What is toxic positivity?
Toxic positivity is the belief that people should have a positive attitude no matter how risky or hard their circumstances are. It is a flawed approach to emotional regulation. It involves rejecting negative emotions and responding to sufferings with false assurances rather than empathy.
The term “toxic positivity” was coined by psychologist Barbara Ehrenreich in her New York Times bestselling book Bright-sided: How the Relentless Promotion of Positive Thinking Has Undermined America. It refers to the idea that we should be careful not to get too caught up in our own happiness and instead focus on solving problems or making improvements.
Why toxic positivity is harmful?
Relentless positivity and optimism at the cost of canceling difficult emotions are not always good for our mental health.
- Toxic positivity encourages people to ignore contentious issues in their relationships and instead focus on the positive.
- People who are pressured to smile in the face of adversity are less likely to seek support, out of shame or guilt.
- A bereaved individual who often receives reminders to move on or be cheerful may believe that others are indifferent to their loss.
- Telling people who are struggling to focus on positive thinking and a bright future is unhelpful in relieving their suffering.
- Toxic optimism urges people to suppress or dismiss their unpleasant emotions in order to feel more in control. However, when a person is unable to feel happy, they may believe they are failing.
This is a typical case of toxic positivity: You share your problem with someone, and they ask you to look on the bright side of it.
Their statements sound like: “Well, you have so much to thank your stars for! Thank God that things didn’t go any worse. Try to look at it positively.”
Toxic positivity leaves you confused and alienated.
These responses leave you feeling confused and alienated, even if the person meant well and tried to be helpful. Those messages of positivity may make you feel even worse off than you were before.
Scholars like Bell Hooks and Barbara Ehrenreich have criticized the modern-day pursuit of happiness and positivity. They have highlighted how these attitudes can harm both individuals and minority groups.
Toxic positivity has links with racial discrimination and gender inequality.
Toxic positive expectations and statements often lay down a bedrock of racism and classism.
For example, the tag “strong Black woman” is a societal pressure of positive expression. But we know that it is perfectly fine to feel weak, frustrated, or sad, whatever the race or gender identity.
Positive messages do not improve the outcome of a terrible disease.
It’s time to admit that our obsession with being positive may be damaging in a variety of ways, especially for vulnerable people. We must learn to stop telling people to “look on the bright side” of a tragedy.
Often, there is no positive side to a devastating event. At other times, a chronic or terminally ill person does not want to listen to meaningless happy clichés.
Origins of toxic positivity
Thinking positively does not come to us naturally.

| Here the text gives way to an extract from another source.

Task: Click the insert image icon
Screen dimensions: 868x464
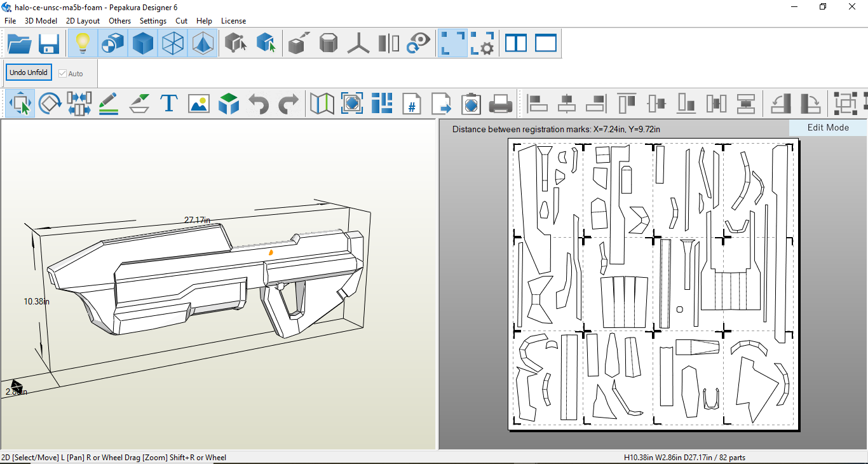Action: pyautogui.click(x=199, y=103)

It’s not in our nature to be overly positive about everything. In fact, it’s the inverse. Humans are inherently pessimistic. It’s an evolutionary adaptation. Our brains are wired to constantly look for dangers. This negativity-based survival mechanism kept our ancestors alive.
Positivity is a cultural construct.
The push to be positive begins at an early age, when children are taught not to complain at home or school. They get told that homes and schools are places to “be happy.”
Kids raised in such an environment of relentless positivity learn that negative thoughts and feelings must be avoided or suppressed. They also imbibe that positivity is the only way to happiness and success in life.
The first ideas of positive thinking appeared in the 19th century US.
Phineas Quimby (1802–1866), a clockmaker with an interest in hypnotism and mentalism, was the first to come up with the idea that physical illness was basically a matter of the mind.
He held that a patient’s illness is caused by their mistaken beliefs. Hence, to cure any illness, one has to discover the truth and change their thoughts.
“Thus man is a mere lump of clay in the hands of blind guides and whatever they say to the people they believe. Their beliefs disturb their minds and the doctors sow the seed of disease which they nurse till it grows to a belief, then comes the misery.” — P. P. Quimby
People loved Quimby’s idea that they could control their lives simply by having positive thoughts and beliefs. Thus, Quimby became the father of the popular “New Thought” movement.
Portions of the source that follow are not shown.